For AlphaGo's creators, Google DeepMind, victory goes far beyond the $1.0 million dollar prize on offer in Seoul, proving that AI can go beyond superhuman number-crunching.

The most famous AI victory to date came in 1997 when the IBM-developed supercomputer Deep Blue beat Garry Kasparov, the then-world class chess champion, in its second attempt.

But a true mastery of Go, which has more possible move configurations than there are atoms in the universe, had long been considered the exclusive province of humans -- until now.

- 'Mt Everest' of AI -

AlphaGo's creators had described Go as the ‘Mt Everest’ of AI, citing the complexity of the game, which requires a degree of creativity and intuition to prevail over an opponent.

AlphaGo first came to prominence with a 5-0 drubbing of European champion Fan Hui last October, but it had been expected to struggle against 33-year-old Lee.

Creating ‘general’ or multi-purpose, rather than ‘narrow’, task-specific intelligence, is the ultimate goal in AI -- something resembling human reasoning based on a variety of inputs and, crucially, self-learning.

In the case of Go, Google developers realised a more ‘human-like’ approach would win over brute computing power.

The 3,000-year-old Chinese board game involves two players alternately laying black and white stones on a chequerboard-like grid of 19 lines by 19 lines. The winner is the player who manages to seal off more territory.

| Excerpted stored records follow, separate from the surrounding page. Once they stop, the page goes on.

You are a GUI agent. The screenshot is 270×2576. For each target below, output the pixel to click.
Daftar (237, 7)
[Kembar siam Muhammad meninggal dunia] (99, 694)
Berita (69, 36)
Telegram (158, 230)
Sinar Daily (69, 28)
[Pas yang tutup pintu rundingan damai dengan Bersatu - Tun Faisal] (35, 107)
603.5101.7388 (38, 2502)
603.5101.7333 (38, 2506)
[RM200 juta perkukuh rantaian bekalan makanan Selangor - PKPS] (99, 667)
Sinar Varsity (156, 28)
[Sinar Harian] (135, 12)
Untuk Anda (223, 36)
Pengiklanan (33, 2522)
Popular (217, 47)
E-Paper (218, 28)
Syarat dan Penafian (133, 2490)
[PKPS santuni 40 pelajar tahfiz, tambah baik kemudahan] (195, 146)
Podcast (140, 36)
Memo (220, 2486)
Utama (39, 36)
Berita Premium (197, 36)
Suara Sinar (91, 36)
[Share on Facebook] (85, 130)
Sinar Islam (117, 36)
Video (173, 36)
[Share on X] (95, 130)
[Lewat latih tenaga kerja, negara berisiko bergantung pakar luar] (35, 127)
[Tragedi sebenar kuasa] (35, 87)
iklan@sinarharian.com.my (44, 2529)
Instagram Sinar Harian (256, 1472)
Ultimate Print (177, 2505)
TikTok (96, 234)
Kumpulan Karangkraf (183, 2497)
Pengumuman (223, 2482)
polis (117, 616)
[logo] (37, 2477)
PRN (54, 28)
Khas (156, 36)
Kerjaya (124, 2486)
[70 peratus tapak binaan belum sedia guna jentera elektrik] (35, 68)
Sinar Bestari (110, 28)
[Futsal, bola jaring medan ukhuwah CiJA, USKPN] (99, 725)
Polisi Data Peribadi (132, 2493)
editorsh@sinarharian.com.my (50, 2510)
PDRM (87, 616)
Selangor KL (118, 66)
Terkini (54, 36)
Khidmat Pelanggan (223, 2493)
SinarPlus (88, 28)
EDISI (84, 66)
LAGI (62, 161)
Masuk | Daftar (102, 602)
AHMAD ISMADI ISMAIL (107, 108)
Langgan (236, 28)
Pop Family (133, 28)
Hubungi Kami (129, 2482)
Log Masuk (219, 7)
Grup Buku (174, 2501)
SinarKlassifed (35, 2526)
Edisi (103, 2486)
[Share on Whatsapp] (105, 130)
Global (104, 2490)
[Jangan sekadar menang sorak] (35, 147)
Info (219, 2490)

AlphaGo uses two sets of ‘deep neutral networks’ that allow it to crunch data in a more human-like fashion -- dumping millions of potential moves that human players would instinctively know were pointless.

It also employs algorithms that allow it to learn and improve from matchplay experience.

It is able to predict a winner from each move, thus reducing the search base to manageable levels -- something co-creator David Silver has described as ‘more akin to imagination’.